Replace ES master node

Hi, we use a 3-node master-eligible ES6 cluster, and we need to replace one of the nodes. I'm trying to follow the official doc here: https://www.elastic.co/guide/en/elasticsearch/reference/master/modules-discovery-adding-removing-nodes.html and I have a few questions:

  1. Is it better to bring the existing node down and then add the new one, or the other way around?
  2. Is it required to let the application use the new node as soon as possible or it can get away with using its current list of nodes which does not yet have the new one?
  3. Is it possible to run versions 6.8.3 & 6.8.6 in the same cluster?

Thanks!

Yes, if you have an odd number of nodes, because otherwise you have to increase discovery.zen.minimum_master_nodes to 3 before starting the 4th master-eligible node, and then reduce it back to 2 again afterwards.

In 7.x this setting is ignored and the order doesn't matter.

I don't think it matters, assuming you only have 3 nodes. If you have more nodes then your application should not be using the master-eligible ones at all.

Yes, but only while you are upgrading everything to 6.8.6. You shouldn't run a mixed cluster for an extended period of time.

1 Like

Yes, but only while you are upgrading everything to 6.8.6. You shouldn't run a mixed cluster for an extended period of time.

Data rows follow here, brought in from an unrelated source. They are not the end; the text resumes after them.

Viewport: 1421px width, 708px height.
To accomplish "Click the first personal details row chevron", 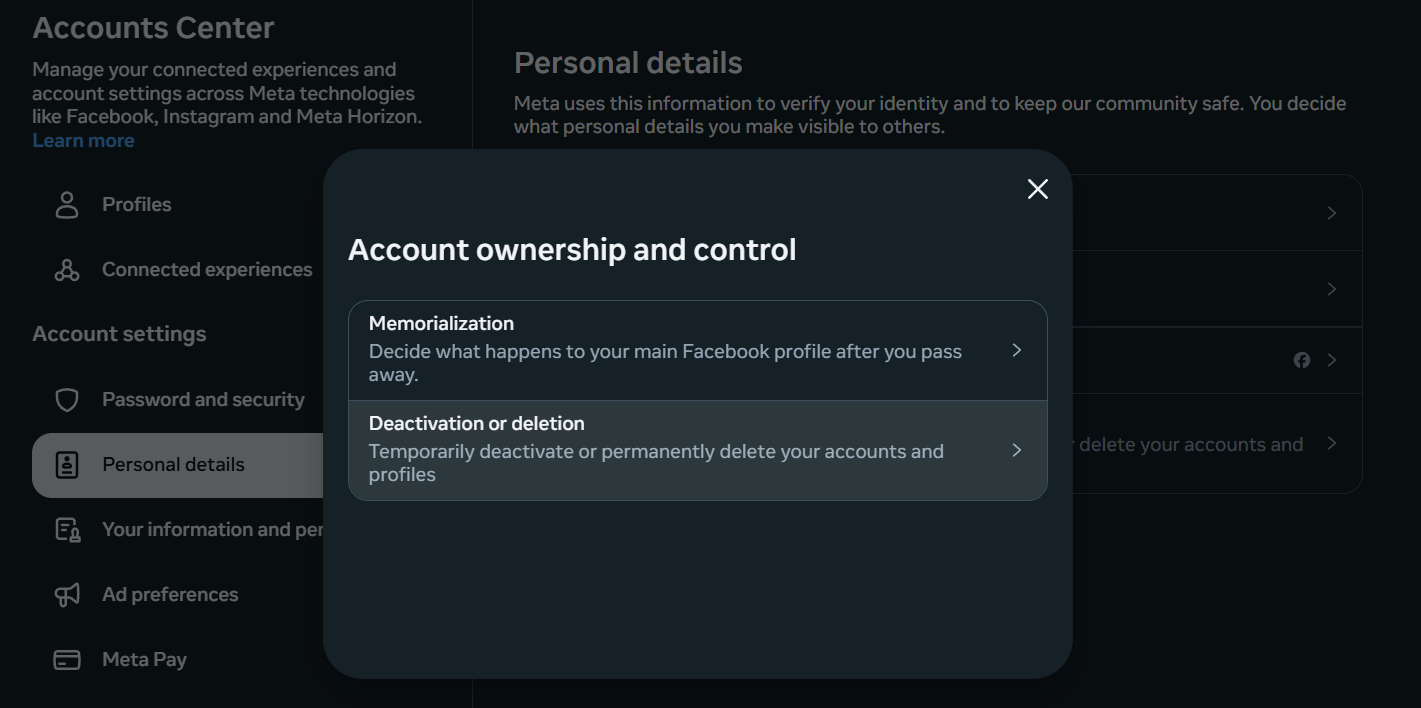I will pos(1331,213).
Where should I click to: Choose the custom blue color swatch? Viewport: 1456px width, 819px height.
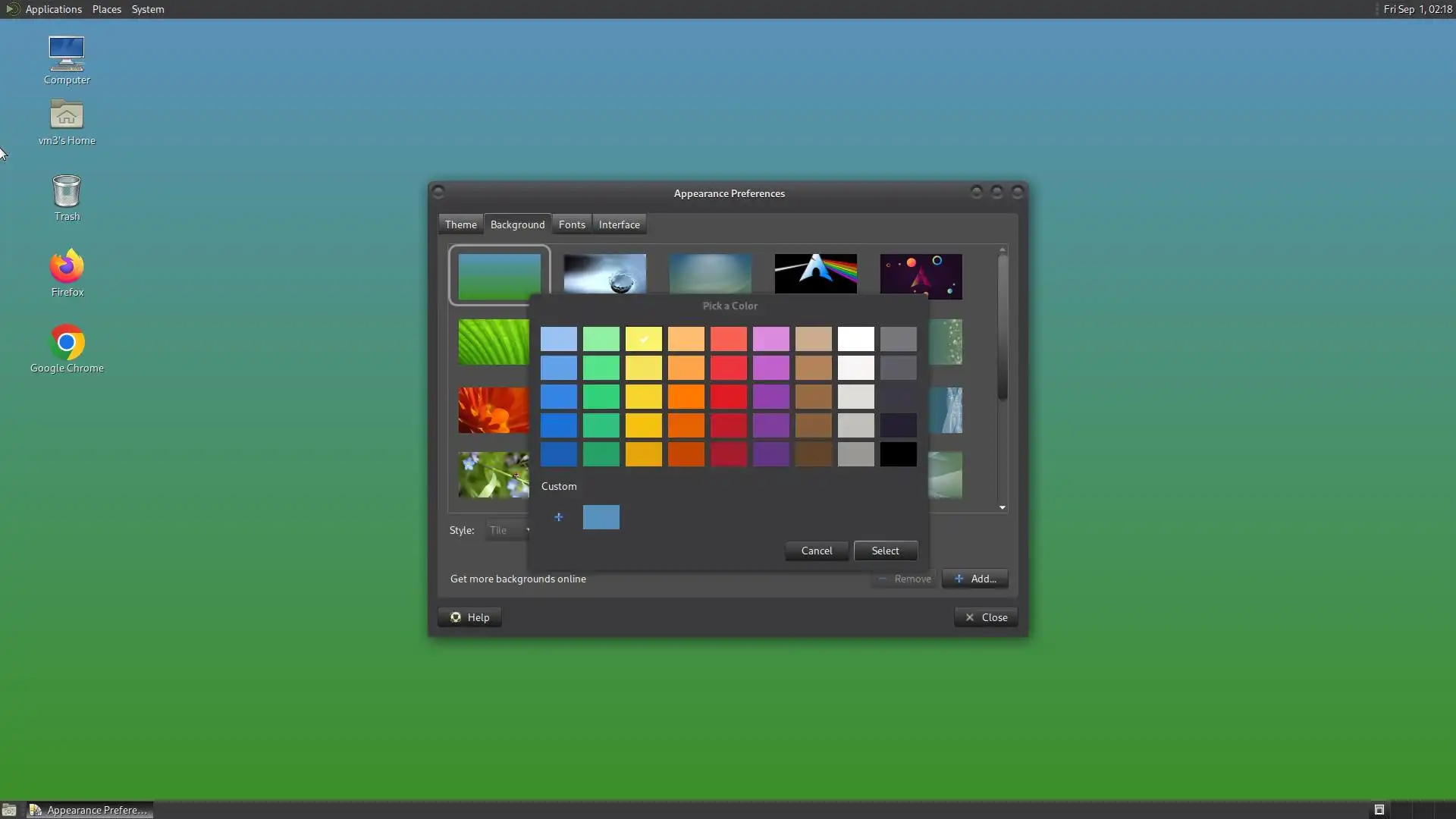601,517
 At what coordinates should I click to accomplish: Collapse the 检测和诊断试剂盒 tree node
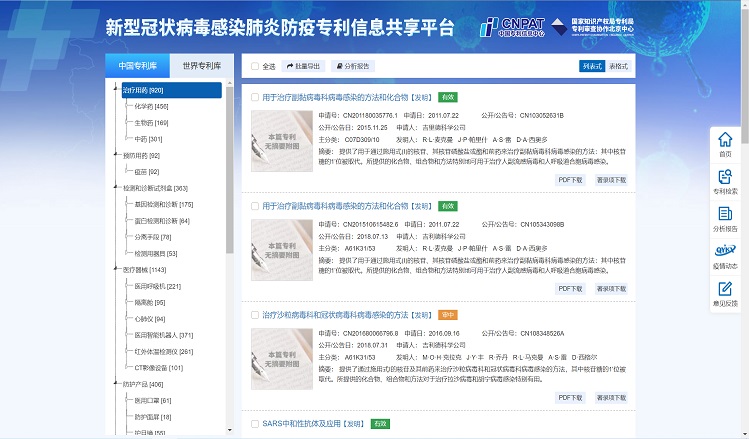[117, 187]
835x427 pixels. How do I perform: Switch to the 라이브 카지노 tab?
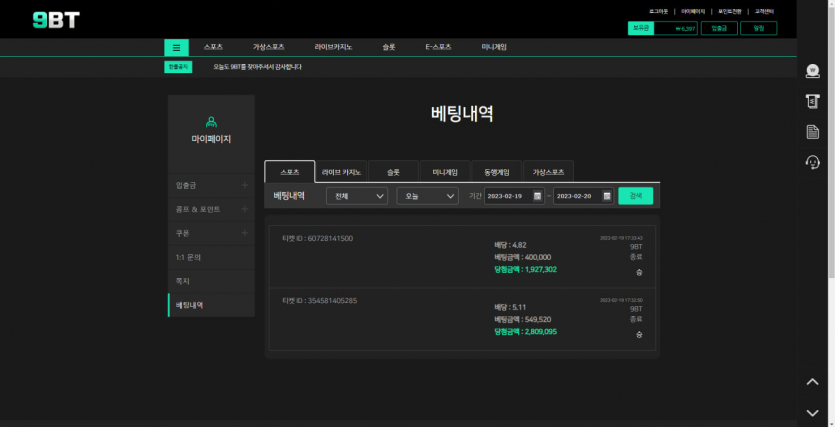(x=342, y=172)
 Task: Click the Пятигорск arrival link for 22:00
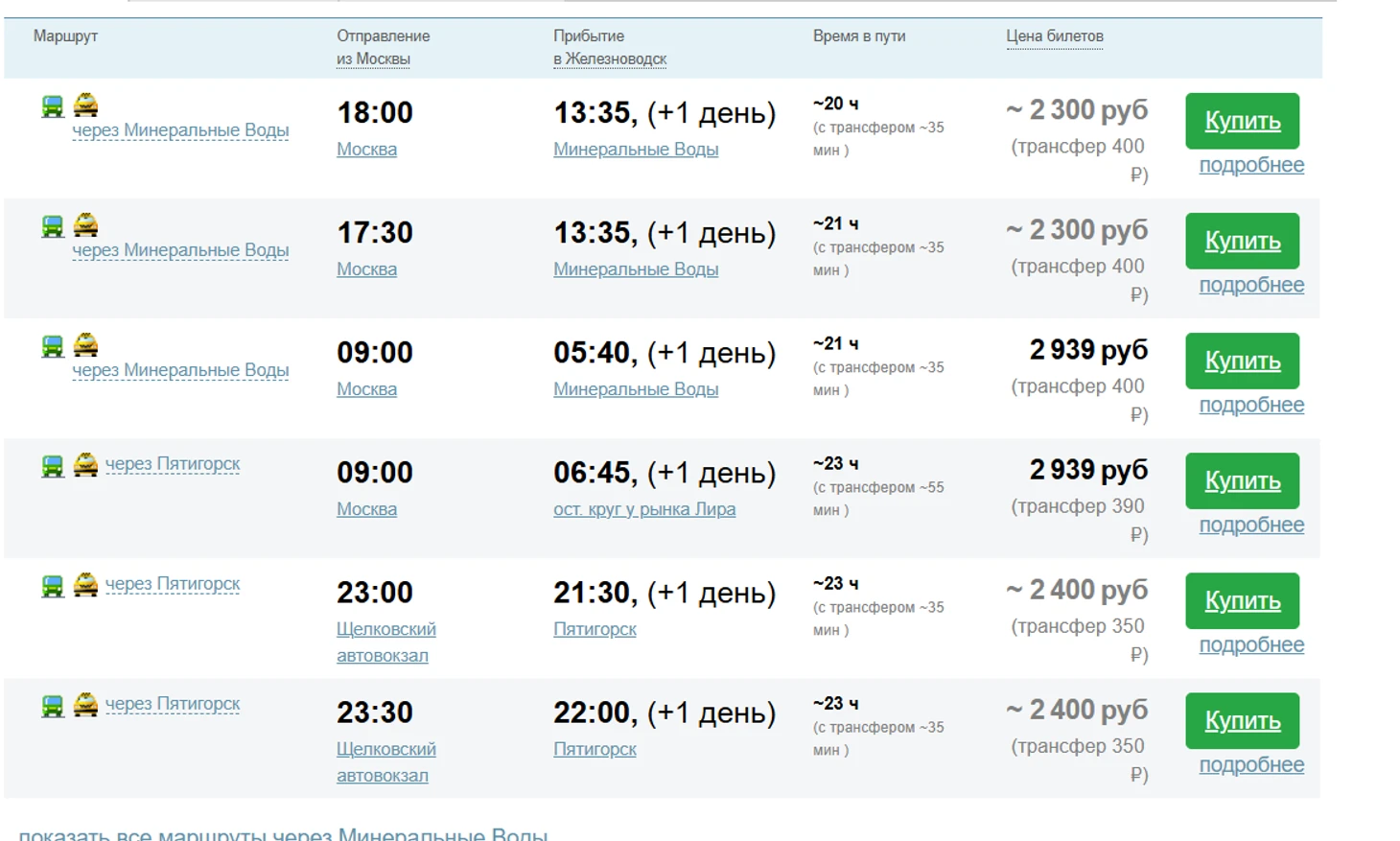pyautogui.click(x=595, y=749)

I think I read somewhere that minor version changes are compatible enough to be able to run fine alongside each other? Such as 6.8.3 & 6.8.6. The problem is that the other machines run older FreeBSD versions where updates aren't supported, so it will take some time to update them all, maybe a few weeks or even months.

Even minor version may have different Lucerne versions and an index created on a newer node might not be possible to replicate to older nodes which can cause problems. This is the main reason as far as I know all nodes should have the same version once migration has completed.

2 Likes

Ok, so if we have 3 master-eligible nodes A, B, C, and decide to add another node D (which is going to replace C), and ensure that

is set to 3 before adding the server, will the client application still work with the old list A,B,C for the duration of the switch?

Then, if we replace the list of servers the client application uses to A,B,D and reload it, will the app still work? And then we would be free to just shut C down?

Yes, that sounds like it'll work.

Thanks. There's another weird problem. With 3 ME nodes A,B,C, and minimum_master_nodes=2 if any of the nodes goes down, the app fails as it would with a single node, with these errors:

[2020-03-20T23:55:07,781][DEBUG][o.e.a.s.TransportSearchAction] [sun.example.com] All shards failed for phase: [query]
org.elasticsearch.index.query.QueryShardException: failed to create query: {

Would you know what the reason could be?

It's hard to say from this tiny fragment of a single DEBUG log message. Maybe this was a search that was ongoing on the node that went down, and you need to retry on a different node.